Sure enough, this man comes shuffling out of the motor home with a dry cat food bag and he pours the kibble all over the ground. The kitties just scarfing it all down. I counted 18 kittens and saw two older adult cats wandering towards the food. The kittens bore an unhealthy resemblance to each other which means inbreeding is going on.
I hollered at the guy and he came over to the fence. I asked him what the story was on all these kittens and he told me that people come up to the forest and dump their cats. Ultimately, because he loves cats and puts food out when he can, they end up at his door.
As the fates would have it, I had picked up a food donation a few days ago and it was still loaded in my truck. This man looked like he didn’t have two matches to rub together and so I asked him how hard was it for him financially to provide for all these hungry babies. He told me “They eat before we do.” He gave me permission once he found out that I too love cats to drive into the yard.
I was there for about an hour just watching the kittens. Each one broke my heart. There is a little long-haired maine coon girl who is limping. Wes (that’s the man’s name)said she had gotten caught in a fence. They look to be around 2 months old and Wes and his wife have set up boxes and other cat beds in the area so they get a bit out of the weather. One cow kitty, a girl shows signs of surviving distemper. Her head tilts to the left and at times, she will stop what she is doing and do continuous circles to the right. Wes asked me what I thought this was all about and I told him she either got hit by a car and suffered brain damage or she’s a survivor of distemper. I gave the couple some dry cat food to help ease their burden a bit.
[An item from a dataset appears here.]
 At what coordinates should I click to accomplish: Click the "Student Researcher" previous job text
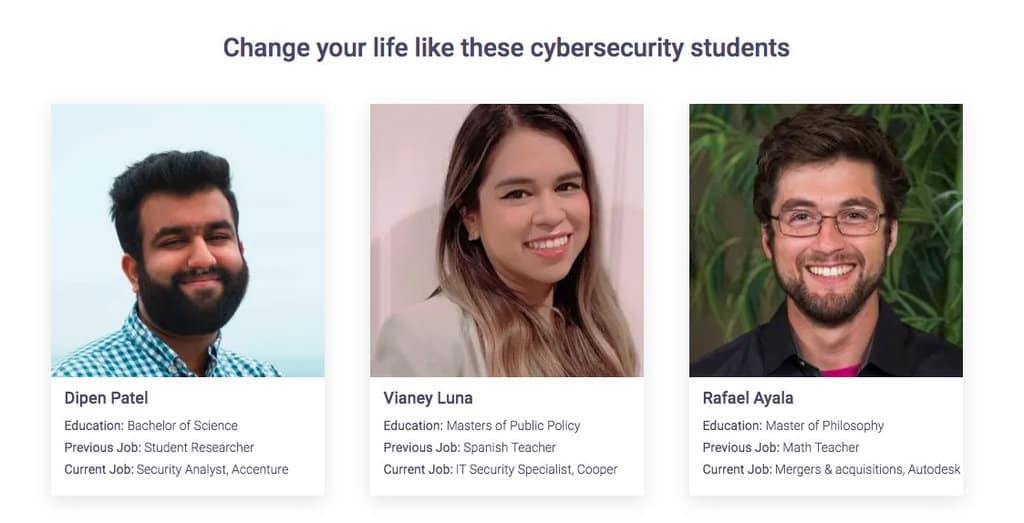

I told Wes I would help them as much as I was able to. We are going to go over and trap and neuter these kittens as soon as possible. For this colony- they are safe where they are at so anything that I do with them will be there in the yard and not in one of my enclosures as far as the group goes. But the ones that are so ill- I saw conjunctivitis, URI infections, the tomcat has a wound on his leg. Those I will bring in and vet and work with and find them homes, especially the little cow kitty I call twirl because she circles.
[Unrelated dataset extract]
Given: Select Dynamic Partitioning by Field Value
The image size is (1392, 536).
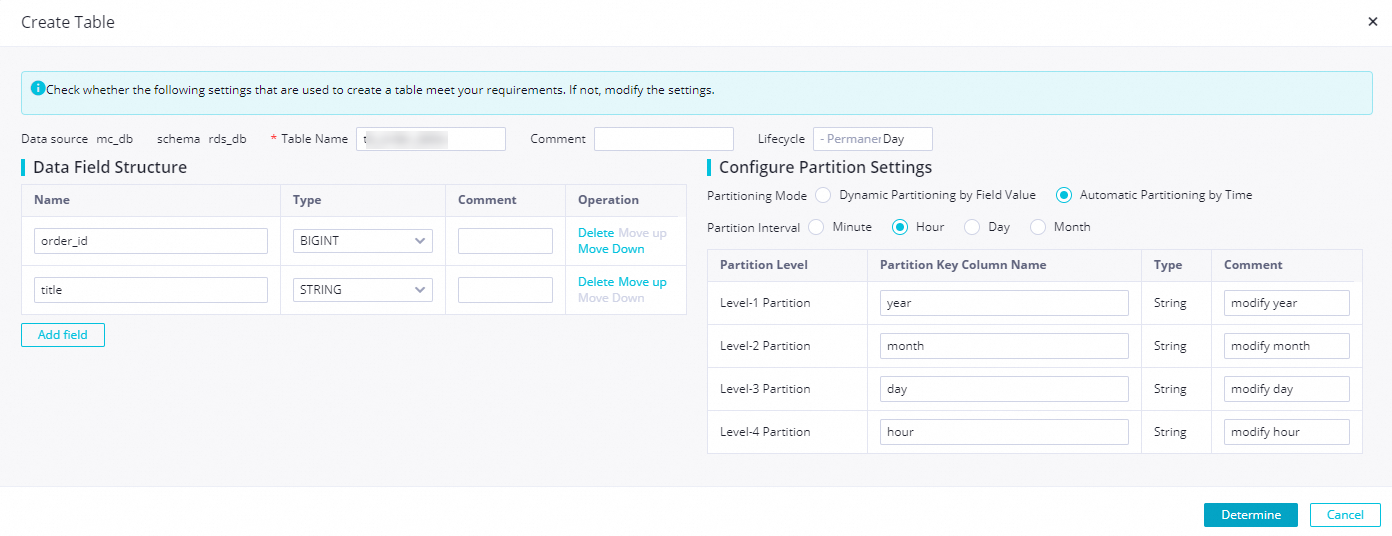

As I often say in this blog , God is always in the Details. I had been doing some calling to other rescues out of our county and sharing the story about the black cat colony. I found a woman in Bend who said she would be willing to take the colony. Bend is about 3 hours from us. Normally, this time of year, the pass isn’t accessible unless you have chains, but our winter is light this year. She is coming over this weekend with volunteers to help her. Like me, she is a private rescuer and happens to have a passion for black kitties.
So I see Brandi sitting back watching all this unfold. She used to bring me hurt or ill kittens on our walks. And now today, her final act, during her last walk with me was to bring me the awareness of all the kittens near her old stomping grounds. Not only do the kittens need assistance, but the two humans who are feeding them need our help as well. This is indeed Brandi’s final act.
we are glad that colony has someone who cares about them – and that you were led to help them as well.
Oh yes, it is certainly Brandi at work here!
All those poor cats. They found people to help them and when those people were running out of help, Brandi brought you to them.
I hope Glory gets better. Do you take her to see Mike when you go?
She travels badly- poops pees, gets so stressed out. Even the CD Harp of Hope doesn’t help her. She is eating a bit now of dry food. Still running to the wet food and then walking away. Not sure what is going on- ordinarily she is pushing the other cats away from their wet food so she can have some.